Sectional drawing which shows the structure of the resin pipe joint by Example 1 FIG. 1 is an enlarged sectional view showing the main part of FIG. Operational diagram showing tube forming and mounting in the resin pipe joint of Example 2

Explanation of symbols

DESCRIPTION OF SYMBOLS 1 Joint main body 2 Union nut 3 Tube 3A Diameter expansion part 4 Inner cylinder part 4A Tip-cone cylinder part 4B Straight body cylinder part 5 Male thread part 8 Female thread part 9 Diameter expansion change area 10 Sealing press part 11 Internal screw for retaining 12 Expanded straight portion 12a Outer peripheral surface 18 Male thread P Shaft center y Thread

Claims (6)

Synthetic resin joint body provided with an inner cylindrical portion that can be fitted to the end by expanding the end of the synthetic resin tube, and a male screw, and
A female screw that can be screwed into the male screw, a seal pressing portion that can act on a small-diameter side portion of a diameter-enlargement change region in a diameter-enlarged portion that is externally fitted to the inner tube portion of the tube, and a diameter in the diameter-enlarged portion A union nut made of a synthetic resin provided with an internal screw for retaining that can act on an enlarged straight portion surrounded by a certain straight barrel portion;
By unscrewing the union nut in the axial direction of the joint body by screwing the female screw with the male screw in a state where the tube is fitted on the inner tube portion and the enlarged diameter portion is formed.

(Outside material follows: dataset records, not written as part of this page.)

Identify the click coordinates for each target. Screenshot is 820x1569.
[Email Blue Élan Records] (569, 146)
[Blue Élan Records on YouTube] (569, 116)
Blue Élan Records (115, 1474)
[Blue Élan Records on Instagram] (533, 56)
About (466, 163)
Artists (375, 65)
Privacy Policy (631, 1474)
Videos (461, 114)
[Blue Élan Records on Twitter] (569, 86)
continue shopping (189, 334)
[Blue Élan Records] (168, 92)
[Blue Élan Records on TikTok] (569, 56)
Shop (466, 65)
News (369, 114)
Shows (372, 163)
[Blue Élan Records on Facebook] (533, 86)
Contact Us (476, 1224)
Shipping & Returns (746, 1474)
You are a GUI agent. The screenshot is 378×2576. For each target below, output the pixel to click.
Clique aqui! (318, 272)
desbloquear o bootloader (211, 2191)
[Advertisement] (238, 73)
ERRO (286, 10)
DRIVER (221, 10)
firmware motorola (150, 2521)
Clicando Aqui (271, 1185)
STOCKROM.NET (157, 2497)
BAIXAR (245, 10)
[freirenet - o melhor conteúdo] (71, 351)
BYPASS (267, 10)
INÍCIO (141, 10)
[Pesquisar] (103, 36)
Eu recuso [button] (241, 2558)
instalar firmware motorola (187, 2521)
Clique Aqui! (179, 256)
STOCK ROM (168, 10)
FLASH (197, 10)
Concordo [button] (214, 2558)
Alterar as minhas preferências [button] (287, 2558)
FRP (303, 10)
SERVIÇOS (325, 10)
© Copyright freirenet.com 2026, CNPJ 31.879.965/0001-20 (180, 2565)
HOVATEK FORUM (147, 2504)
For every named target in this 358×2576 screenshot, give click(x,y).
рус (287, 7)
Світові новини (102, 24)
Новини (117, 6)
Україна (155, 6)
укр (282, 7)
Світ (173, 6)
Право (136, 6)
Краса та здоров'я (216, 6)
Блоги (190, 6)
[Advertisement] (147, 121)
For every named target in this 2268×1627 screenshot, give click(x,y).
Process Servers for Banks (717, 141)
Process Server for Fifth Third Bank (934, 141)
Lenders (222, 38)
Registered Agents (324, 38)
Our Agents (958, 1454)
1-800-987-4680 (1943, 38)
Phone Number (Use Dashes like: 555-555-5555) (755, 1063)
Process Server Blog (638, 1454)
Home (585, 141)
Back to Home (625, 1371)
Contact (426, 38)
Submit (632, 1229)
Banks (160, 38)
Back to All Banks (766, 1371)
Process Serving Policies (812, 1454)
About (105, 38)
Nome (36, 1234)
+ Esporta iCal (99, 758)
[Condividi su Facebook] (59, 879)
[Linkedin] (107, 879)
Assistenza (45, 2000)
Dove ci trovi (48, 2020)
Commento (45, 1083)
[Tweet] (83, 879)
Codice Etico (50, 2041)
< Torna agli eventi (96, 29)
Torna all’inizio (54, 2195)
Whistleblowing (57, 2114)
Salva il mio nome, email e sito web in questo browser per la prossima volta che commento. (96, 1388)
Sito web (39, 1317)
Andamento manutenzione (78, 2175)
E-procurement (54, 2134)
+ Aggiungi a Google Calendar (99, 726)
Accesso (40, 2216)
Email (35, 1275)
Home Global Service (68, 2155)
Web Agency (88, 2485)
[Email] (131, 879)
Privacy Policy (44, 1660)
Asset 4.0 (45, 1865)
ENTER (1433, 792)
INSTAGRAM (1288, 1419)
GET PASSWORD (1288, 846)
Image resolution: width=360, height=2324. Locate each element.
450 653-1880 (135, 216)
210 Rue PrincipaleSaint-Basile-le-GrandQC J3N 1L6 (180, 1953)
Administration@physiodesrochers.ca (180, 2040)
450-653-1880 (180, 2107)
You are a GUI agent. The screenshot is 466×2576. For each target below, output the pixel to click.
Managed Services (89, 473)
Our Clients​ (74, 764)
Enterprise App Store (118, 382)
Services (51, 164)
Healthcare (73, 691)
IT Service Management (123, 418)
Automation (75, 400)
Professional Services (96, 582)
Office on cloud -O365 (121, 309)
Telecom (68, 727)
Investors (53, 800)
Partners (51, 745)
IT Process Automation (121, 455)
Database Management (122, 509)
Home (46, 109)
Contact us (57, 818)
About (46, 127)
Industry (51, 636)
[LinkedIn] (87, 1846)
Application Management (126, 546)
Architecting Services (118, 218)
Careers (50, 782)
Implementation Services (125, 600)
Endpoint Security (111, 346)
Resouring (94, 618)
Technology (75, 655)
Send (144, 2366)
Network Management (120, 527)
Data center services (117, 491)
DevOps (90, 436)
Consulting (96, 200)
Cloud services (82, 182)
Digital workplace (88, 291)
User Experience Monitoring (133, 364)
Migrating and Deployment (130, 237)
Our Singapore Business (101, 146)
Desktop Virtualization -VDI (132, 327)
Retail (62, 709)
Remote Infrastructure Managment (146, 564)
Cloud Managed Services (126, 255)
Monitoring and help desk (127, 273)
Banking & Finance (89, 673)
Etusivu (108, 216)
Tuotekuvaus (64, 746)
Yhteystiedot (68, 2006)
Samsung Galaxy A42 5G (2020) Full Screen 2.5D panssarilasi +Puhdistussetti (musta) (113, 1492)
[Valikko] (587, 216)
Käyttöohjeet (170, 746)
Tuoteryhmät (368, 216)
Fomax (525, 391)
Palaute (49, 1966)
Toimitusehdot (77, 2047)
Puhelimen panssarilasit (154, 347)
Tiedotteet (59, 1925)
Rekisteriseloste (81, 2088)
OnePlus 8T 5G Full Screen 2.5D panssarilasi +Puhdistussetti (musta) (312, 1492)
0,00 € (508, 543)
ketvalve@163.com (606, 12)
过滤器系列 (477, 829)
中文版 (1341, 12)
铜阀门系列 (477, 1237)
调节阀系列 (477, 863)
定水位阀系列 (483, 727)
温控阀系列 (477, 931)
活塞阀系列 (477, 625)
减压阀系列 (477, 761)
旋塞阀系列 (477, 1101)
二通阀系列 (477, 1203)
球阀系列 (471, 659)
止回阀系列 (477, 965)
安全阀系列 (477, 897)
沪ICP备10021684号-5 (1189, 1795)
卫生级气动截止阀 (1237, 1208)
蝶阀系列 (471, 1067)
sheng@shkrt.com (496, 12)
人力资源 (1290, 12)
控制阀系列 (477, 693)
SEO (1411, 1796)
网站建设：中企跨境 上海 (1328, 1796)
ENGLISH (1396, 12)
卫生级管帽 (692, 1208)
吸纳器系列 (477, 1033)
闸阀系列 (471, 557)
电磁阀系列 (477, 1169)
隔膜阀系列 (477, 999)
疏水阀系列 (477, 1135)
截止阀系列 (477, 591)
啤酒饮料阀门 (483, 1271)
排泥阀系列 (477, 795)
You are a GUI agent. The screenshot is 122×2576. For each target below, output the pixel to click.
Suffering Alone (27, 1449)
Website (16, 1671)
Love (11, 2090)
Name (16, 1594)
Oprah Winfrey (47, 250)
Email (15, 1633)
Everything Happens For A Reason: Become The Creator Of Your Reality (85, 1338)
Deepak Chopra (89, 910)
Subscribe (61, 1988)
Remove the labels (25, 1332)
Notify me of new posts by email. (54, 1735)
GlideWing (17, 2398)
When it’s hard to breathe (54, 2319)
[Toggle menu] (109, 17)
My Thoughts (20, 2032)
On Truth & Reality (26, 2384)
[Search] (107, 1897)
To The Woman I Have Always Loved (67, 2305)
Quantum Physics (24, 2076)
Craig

The small diameter side portion of the diameter expansion changing region is pressed in the axial direction by the sealing pressing portion, and the diameter increasing straight portion is pressed in the radial direction by the retaining internal screw. Resin pipe fittings.   The resin pipe joint according to claim 1, wherein the retaining inner screw is formed of a screw having a sharp thread.   The resin pipe joint according to claim 1 or 2, wherein the retaining inner screw and the female screw are set at the same pitch.   The resin pipe joint according to claim 3, wherein a male screw capable of being screwed to the internal screw for retaining is formed in advance on an outer peripheral surface of the diameter-enlarging straight portion.   The inner tube portion is formed to have a tip tapered tube portion that gradually expands the diameter of the tube, and the straight body tube portion that is formed on the large diameter side of the tip tapered tube portion. The resin pipe joint according to any one of claims 1 to 4, wherein a diameter-enlargement change region of the tube is a portion that covers the cylindrical portion with the tip tapered.   The resin pipe joint according to any one of claims 1 to 5, wherein the joint body and the union nut are both made of a fluororesin.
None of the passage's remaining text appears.